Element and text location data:
+--
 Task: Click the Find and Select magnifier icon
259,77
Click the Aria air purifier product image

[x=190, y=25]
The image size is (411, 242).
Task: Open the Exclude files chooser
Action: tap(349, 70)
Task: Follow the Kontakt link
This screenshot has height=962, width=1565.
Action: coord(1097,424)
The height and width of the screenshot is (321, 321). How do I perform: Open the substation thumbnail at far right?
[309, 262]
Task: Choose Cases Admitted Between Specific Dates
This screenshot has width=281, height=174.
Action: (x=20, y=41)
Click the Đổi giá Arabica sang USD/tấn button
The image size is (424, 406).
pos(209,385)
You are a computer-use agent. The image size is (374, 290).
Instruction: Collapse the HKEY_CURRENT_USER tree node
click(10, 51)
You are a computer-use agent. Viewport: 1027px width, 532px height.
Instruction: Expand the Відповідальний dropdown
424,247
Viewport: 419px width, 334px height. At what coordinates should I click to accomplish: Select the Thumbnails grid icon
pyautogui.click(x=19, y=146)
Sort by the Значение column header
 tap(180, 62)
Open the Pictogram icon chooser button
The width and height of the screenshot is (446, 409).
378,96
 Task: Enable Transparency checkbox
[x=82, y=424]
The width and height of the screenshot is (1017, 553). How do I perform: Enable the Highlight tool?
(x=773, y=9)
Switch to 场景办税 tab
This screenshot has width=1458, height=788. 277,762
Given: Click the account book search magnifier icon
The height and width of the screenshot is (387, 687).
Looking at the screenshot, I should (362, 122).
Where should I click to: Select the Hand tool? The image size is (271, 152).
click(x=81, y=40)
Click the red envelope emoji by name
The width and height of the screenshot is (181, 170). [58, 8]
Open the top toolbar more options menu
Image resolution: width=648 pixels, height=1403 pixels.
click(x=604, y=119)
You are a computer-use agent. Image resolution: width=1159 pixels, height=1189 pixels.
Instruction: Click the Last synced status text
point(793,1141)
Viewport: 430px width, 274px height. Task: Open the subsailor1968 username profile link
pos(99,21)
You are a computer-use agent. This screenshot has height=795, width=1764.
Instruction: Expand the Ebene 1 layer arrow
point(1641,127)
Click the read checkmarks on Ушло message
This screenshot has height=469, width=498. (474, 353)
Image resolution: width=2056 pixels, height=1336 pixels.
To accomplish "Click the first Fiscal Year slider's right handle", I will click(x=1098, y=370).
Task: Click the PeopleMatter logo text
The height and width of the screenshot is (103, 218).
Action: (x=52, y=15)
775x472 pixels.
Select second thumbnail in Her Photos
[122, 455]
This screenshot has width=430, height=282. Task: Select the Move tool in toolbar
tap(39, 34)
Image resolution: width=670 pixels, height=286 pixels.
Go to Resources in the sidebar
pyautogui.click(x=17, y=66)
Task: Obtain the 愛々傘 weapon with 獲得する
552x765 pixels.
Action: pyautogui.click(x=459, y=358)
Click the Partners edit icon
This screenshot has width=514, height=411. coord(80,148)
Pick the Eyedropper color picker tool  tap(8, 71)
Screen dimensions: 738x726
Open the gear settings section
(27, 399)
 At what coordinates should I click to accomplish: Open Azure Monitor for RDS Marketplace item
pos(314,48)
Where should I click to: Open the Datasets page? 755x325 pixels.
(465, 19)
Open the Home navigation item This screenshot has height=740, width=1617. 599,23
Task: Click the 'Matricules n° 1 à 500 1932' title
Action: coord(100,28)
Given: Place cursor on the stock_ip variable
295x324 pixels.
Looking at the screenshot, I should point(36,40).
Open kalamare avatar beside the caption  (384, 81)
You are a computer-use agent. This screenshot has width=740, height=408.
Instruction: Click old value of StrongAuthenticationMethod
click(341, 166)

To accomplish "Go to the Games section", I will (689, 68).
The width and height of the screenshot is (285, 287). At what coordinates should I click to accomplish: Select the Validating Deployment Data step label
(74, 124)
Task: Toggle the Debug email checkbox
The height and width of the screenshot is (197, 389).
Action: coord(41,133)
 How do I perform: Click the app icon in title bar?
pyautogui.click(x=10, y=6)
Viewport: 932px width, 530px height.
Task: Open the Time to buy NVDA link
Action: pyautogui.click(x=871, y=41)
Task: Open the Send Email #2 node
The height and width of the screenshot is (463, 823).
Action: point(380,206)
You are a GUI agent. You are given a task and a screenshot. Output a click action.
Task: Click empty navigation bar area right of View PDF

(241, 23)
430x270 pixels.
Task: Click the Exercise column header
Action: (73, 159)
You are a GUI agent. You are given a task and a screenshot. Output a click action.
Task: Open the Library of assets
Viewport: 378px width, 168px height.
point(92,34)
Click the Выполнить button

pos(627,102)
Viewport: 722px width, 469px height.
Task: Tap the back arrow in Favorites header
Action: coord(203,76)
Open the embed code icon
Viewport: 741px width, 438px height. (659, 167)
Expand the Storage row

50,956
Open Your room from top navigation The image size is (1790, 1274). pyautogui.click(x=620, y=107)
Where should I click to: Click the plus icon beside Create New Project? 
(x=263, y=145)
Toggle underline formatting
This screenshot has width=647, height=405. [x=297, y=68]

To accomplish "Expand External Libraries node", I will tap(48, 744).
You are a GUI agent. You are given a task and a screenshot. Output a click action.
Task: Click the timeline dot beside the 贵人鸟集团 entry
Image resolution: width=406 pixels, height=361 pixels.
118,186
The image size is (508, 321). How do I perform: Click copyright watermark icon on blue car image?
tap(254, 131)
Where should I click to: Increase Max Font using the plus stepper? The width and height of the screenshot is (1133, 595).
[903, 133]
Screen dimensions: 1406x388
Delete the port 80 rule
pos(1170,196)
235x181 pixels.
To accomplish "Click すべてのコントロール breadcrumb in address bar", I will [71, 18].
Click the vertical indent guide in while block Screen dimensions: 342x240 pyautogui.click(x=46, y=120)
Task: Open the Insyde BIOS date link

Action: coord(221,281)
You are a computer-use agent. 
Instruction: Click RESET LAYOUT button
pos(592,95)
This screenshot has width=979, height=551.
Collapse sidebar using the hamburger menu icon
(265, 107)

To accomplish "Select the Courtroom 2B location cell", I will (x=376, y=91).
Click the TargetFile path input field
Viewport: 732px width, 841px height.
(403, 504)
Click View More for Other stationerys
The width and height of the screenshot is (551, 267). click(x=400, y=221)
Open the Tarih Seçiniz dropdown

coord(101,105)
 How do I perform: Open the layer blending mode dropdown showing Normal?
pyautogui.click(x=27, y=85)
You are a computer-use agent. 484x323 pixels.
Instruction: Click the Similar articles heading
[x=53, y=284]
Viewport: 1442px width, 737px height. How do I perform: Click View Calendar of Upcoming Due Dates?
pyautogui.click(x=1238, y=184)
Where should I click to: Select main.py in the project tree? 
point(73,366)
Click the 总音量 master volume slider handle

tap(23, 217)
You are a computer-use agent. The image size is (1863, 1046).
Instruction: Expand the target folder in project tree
+--
Can you reproduce every one of the records above, line for line, without changing a single character?

 Task: Click the Find and Select magnifier icon
259,77
Click the Aria air purifier product image

[x=190, y=25]
The image size is (411, 242).
Task: Open the Exclude files chooser
Action: tap(349, 70)
Task: Follow the Kontakt link
This screenshot has height=962, width=1565.
Action: coord(1097,424)
The height and width of the screenshot is (321, 321). How do I perform: Open the substation thumbnail at far right?
[309, 262]
Task: Choose Cases Admitted Between Specific Dates
This screenshot has width=281, height=174.
Action: (x=20, y=41)
Click the Đổi giá Arabica sang USD/tấn button
The image size is (424, 406).
pos(209,385)
You are a computer-use agent. The image size is (374, 290).
Instruction: Collapse the HKEY_CURRENT_USER tree node
click(10, 51)
You are a computer-use agent. Viewport: 1027px width, 532px height.
Instruction: Expand the Відповідальний dropdown
424,247
Viewport: 419px width, 334px height. At what coordinates should I click to accomplish: Select the Thumbnails grid icon
pyautogui.click(x=19, y=146)
Sort by the Значение column header
 tap(180, 62)
Open the Pictogram icon chooser button
The width and height of the screenshot is (446, 409).
378,96
 Task: Enable Transparency checkbox
[x=82, y=424]
The width and height of the screenshot is (1017, 553). How do I perform: Enable the Highlight tool?
(x=773, y=9)
Switch to 场景办税 tab
This screenshot has width=1458, height=788. 277,762
Given: Click the account book search magnifier icon
The height and width of the screenshot is (387, 687).
Looking at the screenshot, I should (362, 122).
Where should I click to: Select the Hand tool? The image size is (271, 152).
click(x=81, y=40)
Click the red envelope emoji by name
The width and height of the screenshot is (181, 170). [58, 8]
Open the top toolbar more options menu
Image resolution: width=648 pixels, height=1403 pixels.
click(x=604, y=119)
You are a computer-use agent. Image resolution: width=1159 pixels, height=1189 pixels.
Instruction: Click the Last synced status text
point(793,1141)
Viewport: 430px width, 274px height. Task: Open the subsailor1968 username profile link
pos(99,21)
You are a computer-use agent. This screenshot has height=795, width=1764.
Instruction: Expand the Ebene 1 layer arrow
point(1641,127)
Click the read checkmarks on Ушло message
This screenshot has height=469, width=498. (474, 353)
Image resolution: width=2056 pixels, height=1336 pixels.
To accomplish "Click the first Fiscal Year slider's right handle", I will click(x=1098, y=370).
Task: Click the PeopleMatter logo text
The height and width of the screenshot is (103, 218).
Action: (x=52, y=15)
775x472 pixels.
Select second thumbnail in Her Photos
[122, 455]
This screenshot has width=430, height=282. Task: Select the Move tool in toolbar
tap(39, 34)
Image resolution: width=670 pixels, height=286 pixels.
Go to Resources in the sidebar
pyautogui.click(x=17, y=66)
Task: Obtain the 愛々傘 weapon with 獲得する
552x765 pixels.
Action: pyautogui.click(x=459, y=358)
Click the Partners edit icon
This screenshot has width=514, height=411. coord(80,148)
Pick the Eyedropper color picker tool  tap(8, 71)
Screen dimensions: 738x726
Open the gear settings section
(27, 399)
 At what coordinates should I click to accomplish: Open Azure Monitor for RDS Marketplace item
pos(314,48)
Where should I click to: Open the Datasets page? 755x325 pixels.
(465, 19)
Open the Home navigation item This screenshot has height=740, width=1617. 599,23
Task: Click the 'Matricules n° 1 à 500 1932' title
Action: coord(100,28)
Given: Place cursor on the stock_ip variable
295x324 pixels.
Looking at the screenshot, I should point(36,40).
Open kalamare avatar beside the caption  (384, 81)
You are a computer-use agent. This screenshot has width=740, height=408.
Instruction: Click old value of StrongAuthenticationMethod
click(341, 166)

To accomplish "Go to the Games section", I will (689, 68).
The width and height of the screenshot is (285, 287). At what coordinates should I click to accomplish: Select the Validating Deployment Data step label
(74, 124)
Task: Toggle the Debug email checkbox
The height and width of the screenshot is (197, 389).
Action: coord(41,133)
 How do I perform: Click the app icon in title bar?
pyautogui.click(x=10, y=6)
Viewport: 932px width, 530px height.
Task: Open the Time to buy NVDA link
Action: pyautogui.click(x=871, y=41)
Task: Open the Send Email #2 node
The height and width of the screenshot is (463, 823).
Action: point(380,206)
You are a GUI agent. You are given a task and a screenshot. Output a click action.
Task: Click empty navigation bar area right of View PDF

(241, 23)
430x270 pixels.
Task: Click the Exercise column header
Action: (73, 159)
You are a GUI agent. You are given a task and a screenshot. Output a click action.
Task: Open the Library of assets
Viewport: 378px width, 168px height.
point(92,34)
Click the Выполнить button

pos(627,102)
Viewport: 722px width, 469px height.
Task: Tap the back arrow in Favorites header
Action: coord(203,76)
Open the embed code icon
Viewport: 741px width, 438px height. (659, 167)
Expand the Storage row

50,956
Open Your room from top navigation The image size is (1790, 1274). pyautogui.click(x=620, y=107)
Where should I click to: Click the plus icon beside Create New Project? 
(x=263, y=145)
Toggle underline formatting
This screenshot has width=647, height=405. [x=297, y=68]

To accomplish "Expand External Libraries node", I will tap(48, 744).
You are a GUI agent. You are given a task and a screenshot. Output a click action.
Task: Click the timeline dot beside the 贵人鸟集团 entry
Image resolution: width=406 pixels, height=361 pixels.
118,186
The image size is (508, 321). How do I perform: Click copyright watermark icon on blue car image?
tap(254, 131)
Where should I click to: Increase Max Font using the plus stepper? The width and height of the screenshot is (1133, 595).
[903, 133]
Screen dimensions: 1406x388
Delete the port 80 rule
pos(1170,196)
235x181 pixels.
To accomplish "Click すべてのコントロール breadcrumb in address bar", I will [71, 18].
Click the vertical indent guide in while block Screen dimensions: 342x240 pyautogui.click(x=46, y=120)
Task: Open the Insyde BIOS date link

Action: coord(221,281)
You are a computer-use agent. 
Instruction: Click RESET LAYOUT button
pos(592,95)
This screenshot has width=979, height=551.
Collapse sidebar using the hamburger menu icon
(265, 107)

To accomplish "Select the Courtroom 2B location cell", I will (x=376, y=91).
Click the TargetFile path input field
Viewport: 732px width, 841px height.
(403, 504)
Click View More for Other stationerys
The width and height of the screenshot is (551, 267). click(x=400, y=221)
Open the Tarih Seçiniz dropdown

coord(101,105)
 How do I perform: Open the layer blending mode dropdown showing Normal?
pyautogui.click(x=27, y=85)
You are a computer-use agent. 484x323 pixels.
Instruction: Click the Similar articles heading
[x=53, y=284]
Viewport: 1442px width, 737px height. How do I perform: Click View Calendar of Upcoming Due Dates?
pyautogui.click(x=1238, y=184)
Where should I click to: Select main.py in the project tree? 
point(73,366)
Click the 总音量 master volume slider handle

tap(23, 217)
You are a computer-use agent. The image size is (1863, 1046).
Instruction: Expand the target folder in project tree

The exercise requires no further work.